Data extracted from a collection
• • • •
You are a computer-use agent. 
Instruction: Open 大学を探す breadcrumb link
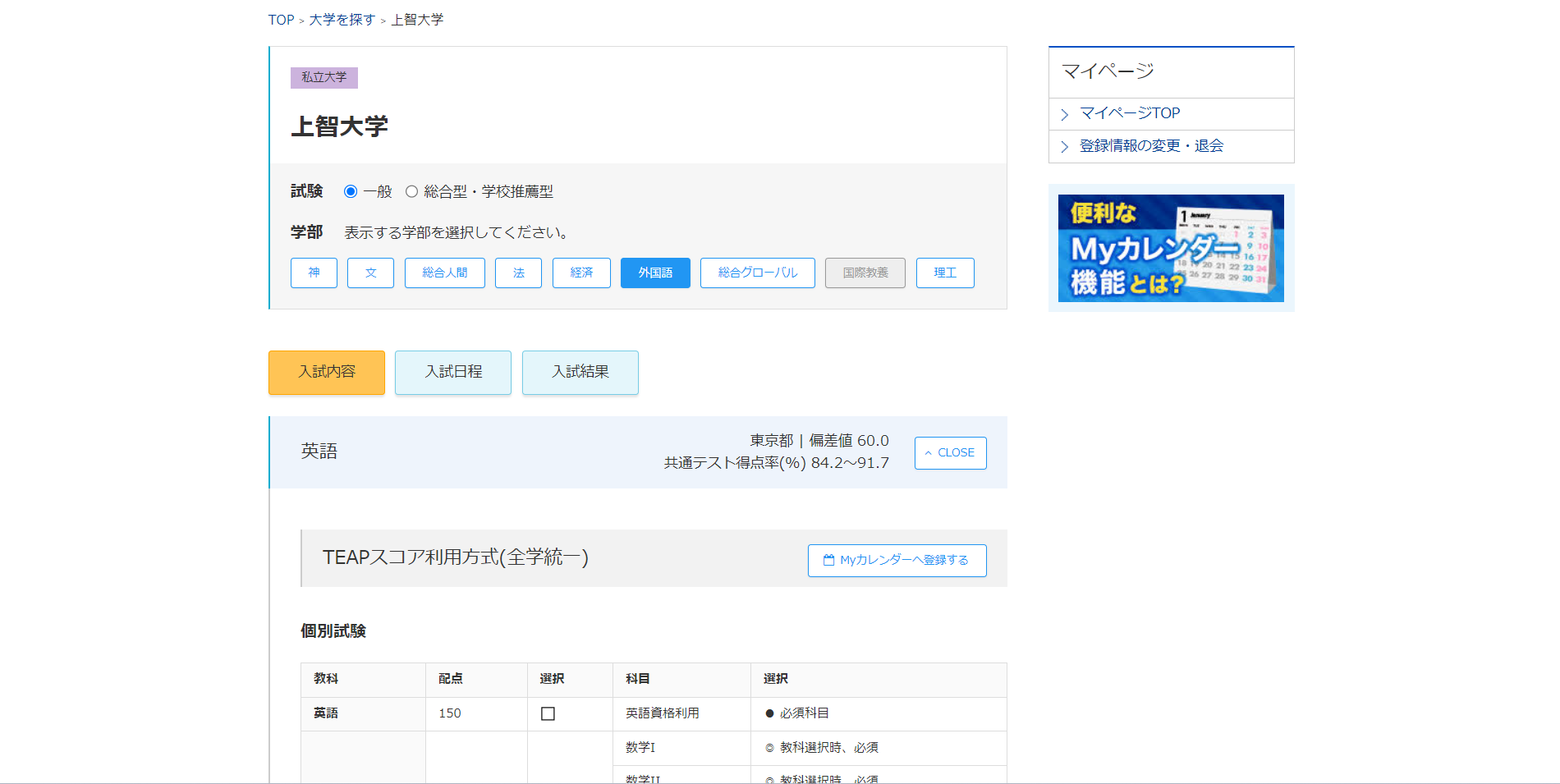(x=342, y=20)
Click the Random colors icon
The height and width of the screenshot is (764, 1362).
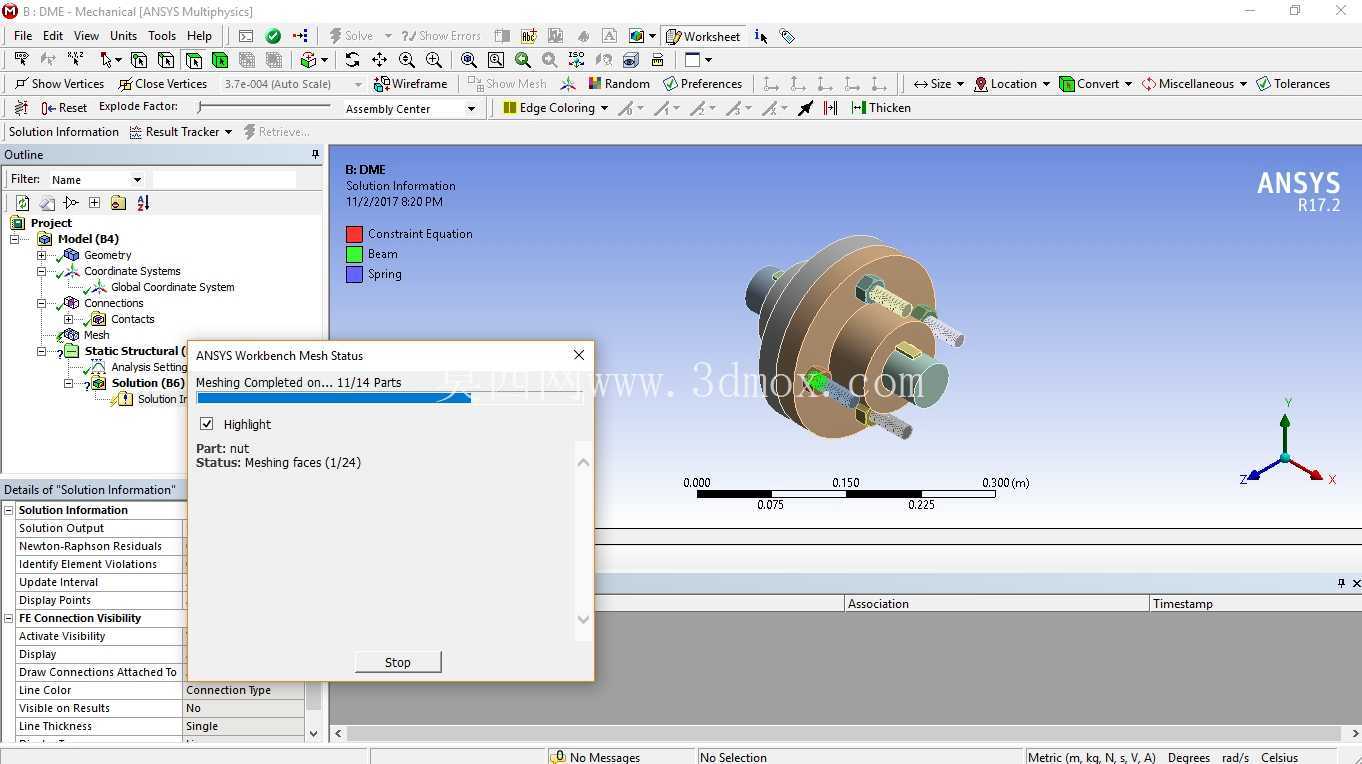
• • • •
**EXERCISE**
All of the records should be set down exactly, minus the pictures they hold.

**RESPONSE TO THE EXERCISE**
You are a computer-use agent. 
Instruction: Open 大学を探す breadcrumb link
(x=342, y=20)
Click the Random colors icon
The height and width of the screenshot is (764, 1362).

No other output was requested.